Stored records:
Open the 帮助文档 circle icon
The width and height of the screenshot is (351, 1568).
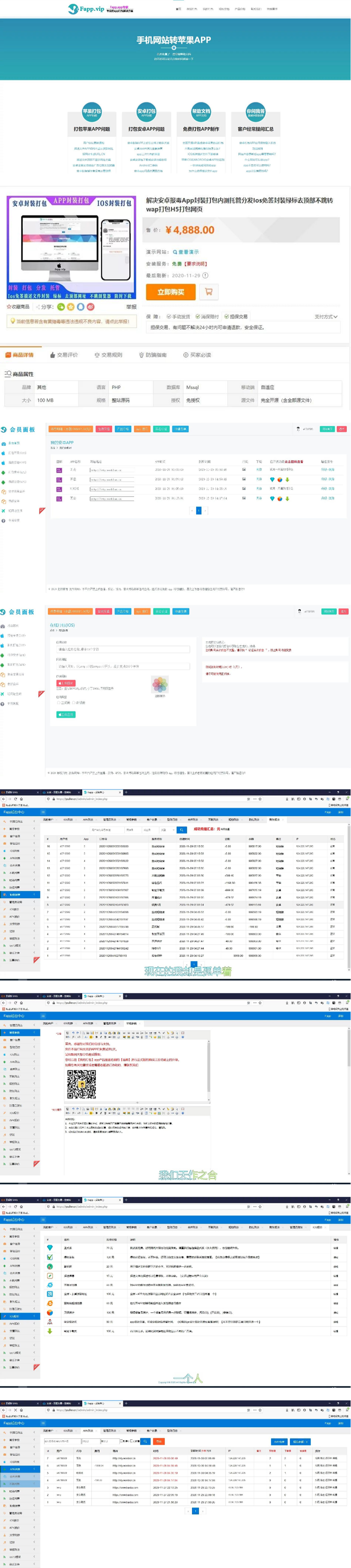click(201, 111)
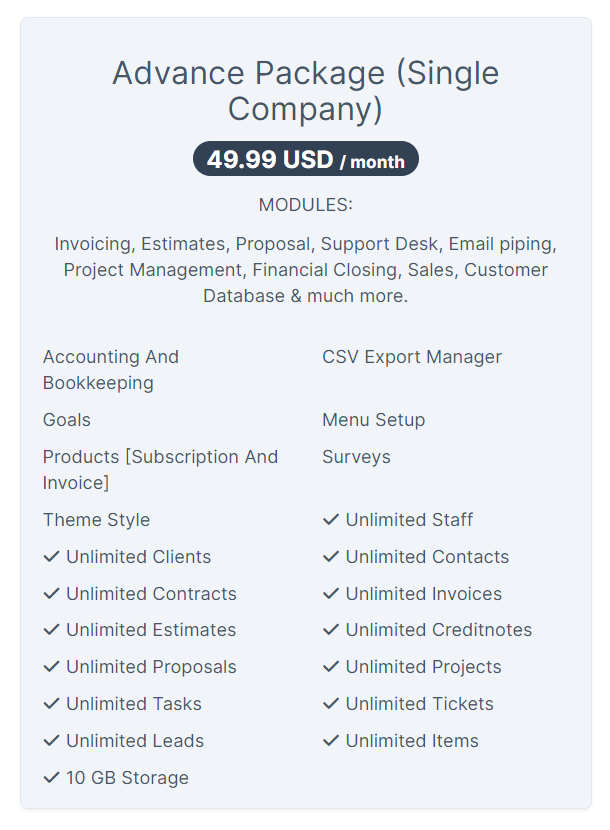The height and width of the screenshot is (830, 610).
Task: Click the checkmark next to 10 GB Storage
Action: (51, 778)
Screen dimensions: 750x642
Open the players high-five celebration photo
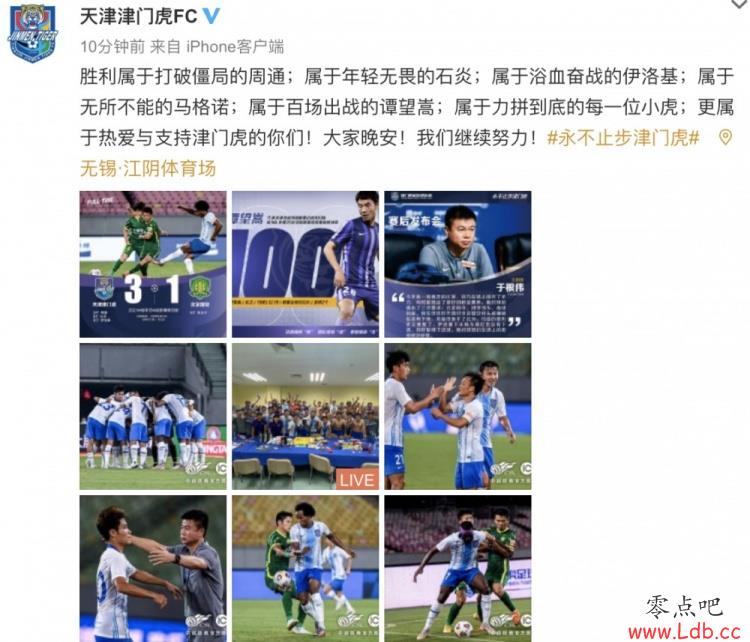click(458, 416)
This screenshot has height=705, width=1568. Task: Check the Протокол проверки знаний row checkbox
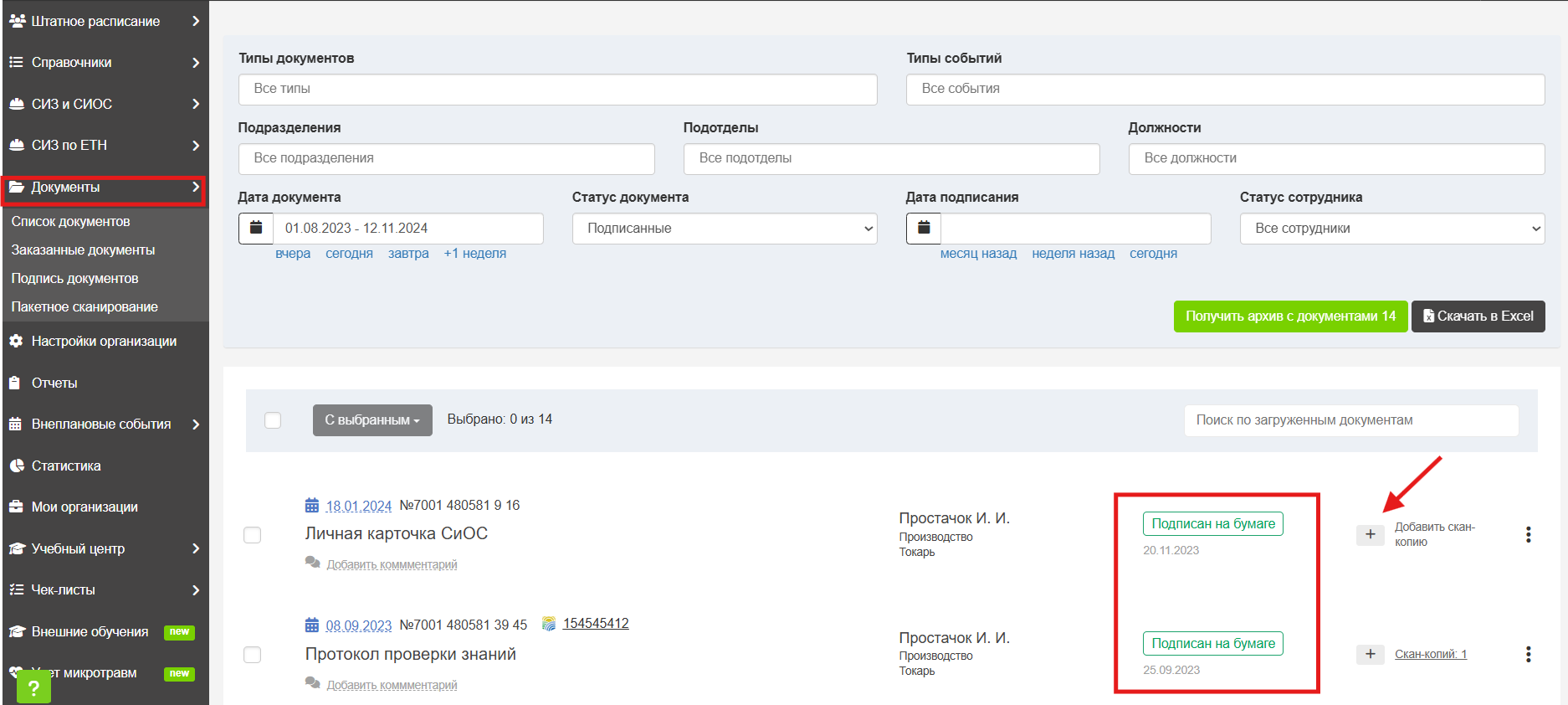tap(252, 655)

> [TRY IT]
If the records contain pictures, skip them, and transcribe exactly every line from the one with "Screen dimensions: 750x642" through the last line.

> [EXERCISE SOLUTION]
Screen dimensions: 750x642
Open the players high-five celebration photo
click(458, 416)
This screenshot has height=705, width=1568. Task: Check the Протокол проверки знаний row checkbox
tap(252, 655)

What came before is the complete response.